課題の指示: 以下の説教の抜粋を、2文で要約してください。

──────── 文書の一節

2024年7月7日(日)熊本伝道所朝拝説教

使徒言行録1章12節~26節「聖霊降臨を待つ教会」

1、

 お集まりの方々、兄弟姉妹方の上に主イエス・キリストの恵みが豊かにありますように。主の御名によってお祈ります。

新しく使徒言行録のみ言葉を読み始めて、今朝は、その三回目であります。1章の前半分に記されていたのは、主イエス様が天に昇られる、主イエス様の昇天という出来事でした。今朝のみ言葉は、それに続く1章の後半部です。次の2章に記されていますのは、ペンテコステ、聖霊降臨の出来事であります。

────────────────
──────── 提示データ

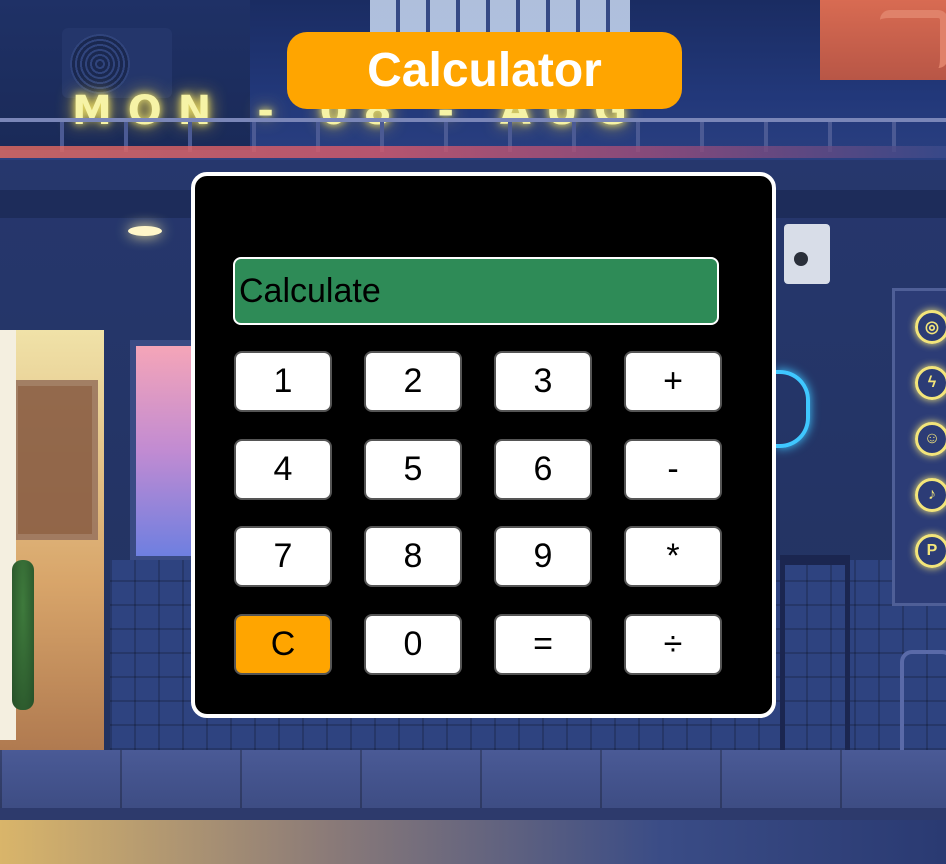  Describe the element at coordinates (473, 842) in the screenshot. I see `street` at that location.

────────────────
──────── 提示データ

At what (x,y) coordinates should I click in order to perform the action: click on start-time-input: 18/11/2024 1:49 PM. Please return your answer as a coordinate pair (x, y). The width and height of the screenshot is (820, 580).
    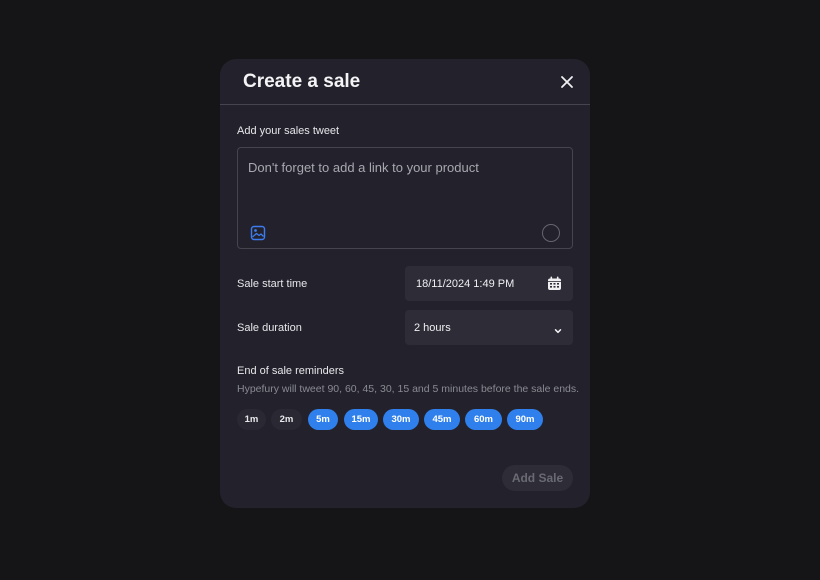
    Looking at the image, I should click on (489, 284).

────────────────

課題への解答: これは2024年7月7日の熊本伝道所朝拝説教で、使徒言行録1章12節~26節「聖霊降臨を待つ教会」を扱い、使徒言行録を新しく読み始めてから三回目にあたります。1章の前半には主イエスの昇天が記されており、今朝の箇所はそれに続く1章の後半部で、次の2章にはペンテコステ、すなわち聖霊降臨の出来事が記されています。